Updated: Jul 20
There is a lot of chatter right now surrounding the child tax credit payments, which began hitting the bank accounts on July 15 and will continue to do so on the 15th of each month through December. Thought I’d check in and offer some answers to common questions I’m hearing.
Here’s the tea
As part of the American Rescue Plan, the child tax credit will offer $3,600 per child under six years old and $3,000 per child between six and seventeen years of age for the 2021 tax year.
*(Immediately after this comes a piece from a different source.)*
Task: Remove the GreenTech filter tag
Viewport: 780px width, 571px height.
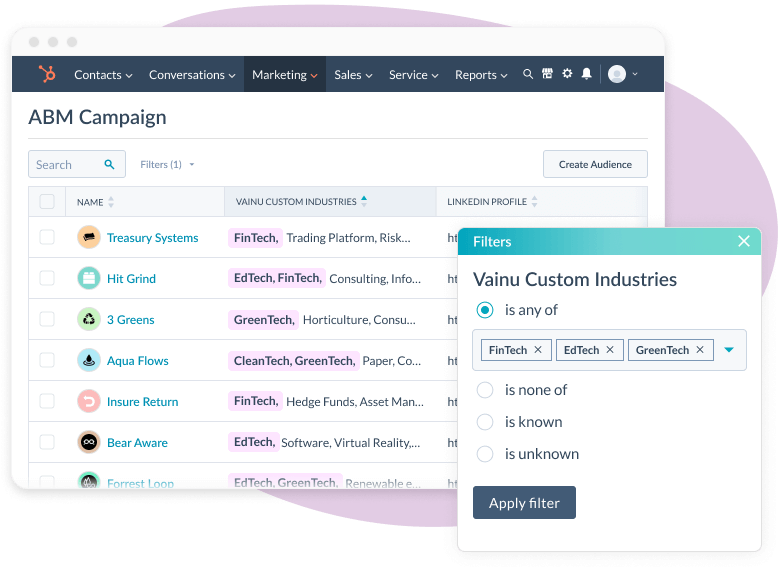Action: tap(700, 350)
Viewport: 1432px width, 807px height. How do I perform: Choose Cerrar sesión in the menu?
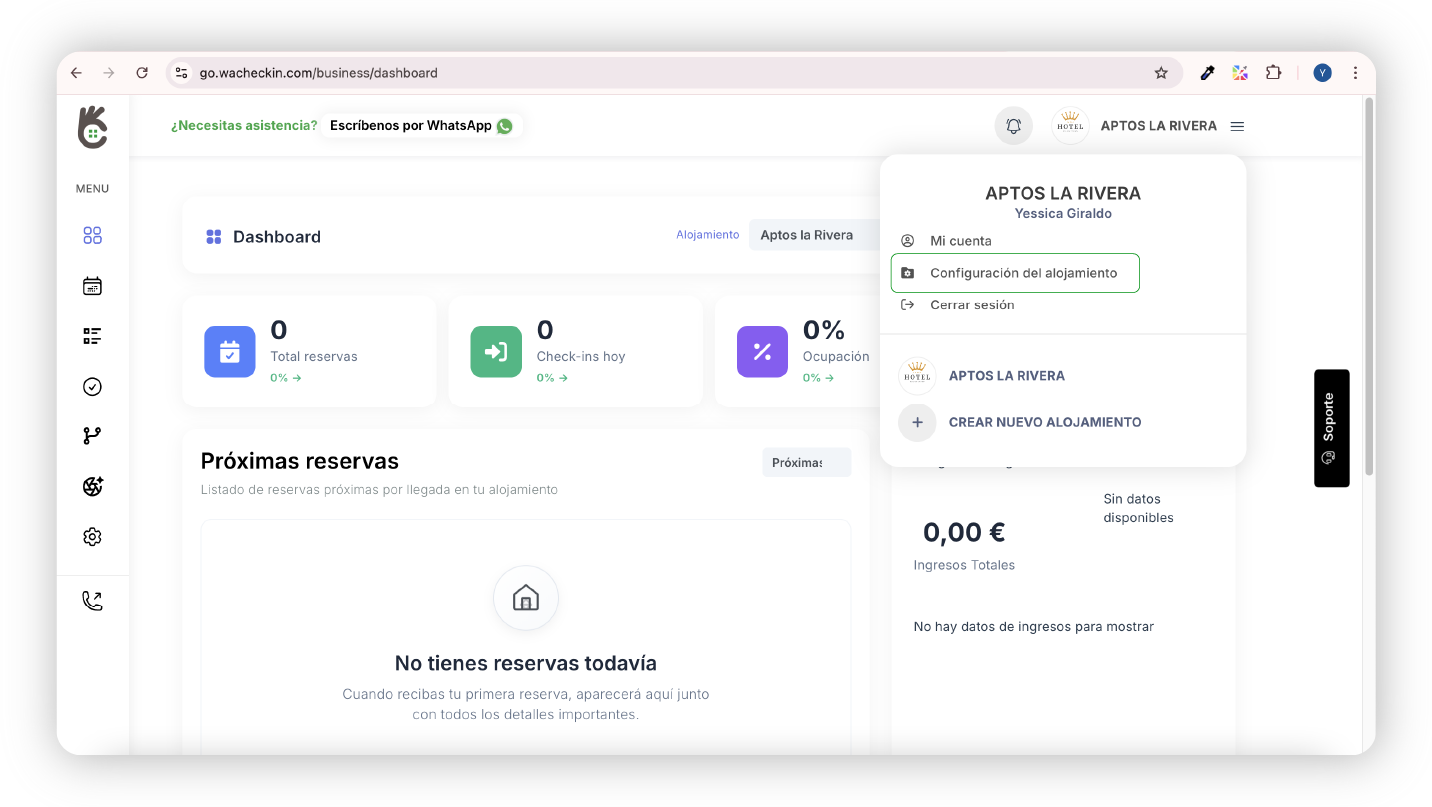(x=971, y=305)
These payments will be paid monthly to qualifying households by default, offering up to $250 for kids aged 6 to 17 or $300 per child under the age of 6 for qualifying families.
The monthly payments began on July 15 and will continue through the end of 2021, with the remainder of the credit set to be sent to recipients via tax refunds in 2022.
Do I qualify?
Several income and age requirements can apply depending on your situation, so we encourage you to use the IRS tools to verify your eligibility and credit amount.
That said, although there are several requirements, the credit is available for most parents who claim children 17 or younger as deductions on their taxes and who have a modified adjusted gross income of $150,000 (for married filing jointly status), $75,000 (for single filers, or $112,500 (for head of household filers). The tax credit is a refundable tax credit, meaning that if the credit is a higher amount than what you owe for 2021, you will receive a refund for the difference. This feature is similar to how the Earned Income Tax Credit works.
How is the money being distributed?
If you received a stimulus check or filed taxes in 2019 or 2020, you should receive the credit through direct deposit. If the IRS does not have your current banking information, you can expect to receive your payments via check in the mail. If you did not receive your first payment on July 15th, visit the Child Tax Credit Update Portal to see if you need to update your information.
What about those who don't file taxes?
If you weren't required to file taxes in either 2019 or 2020, or you did not do so, you will need to update your information with the IRS in order to receive the money. Doing so is simple using this online tool created by the IRS for parents to register their information electronically. The IRS recommends using the tool on a computer rather than a mobile device for optimal functionality.
You can opt out!
The monthly payments are technically “advance monthly payments,” and you can opt out of them if you would like. Individuals and households who expect to have a tax liability for 2021 and would prefer not to cut an even bigger check during tax season in 2022 may want to consider this option. Let me know if this is something you’re considering or want to discuss--happy to help you weigh the options.
If you qualify, what’s your plan?
These advance monthly payments will help many American families that need it most. If you find yourself receiving the credit and do not need the additional money for expenses, investing it as part of your long-term plan could be a wise choice. While $250 or $300 monthly may not seem like very much, it’s important to remember the principles of compound interest and long-term investing. $3,000 could add up nicely over time!
Hope this has been helpful--as always, I’m here to help if you need anything or would like to catch up.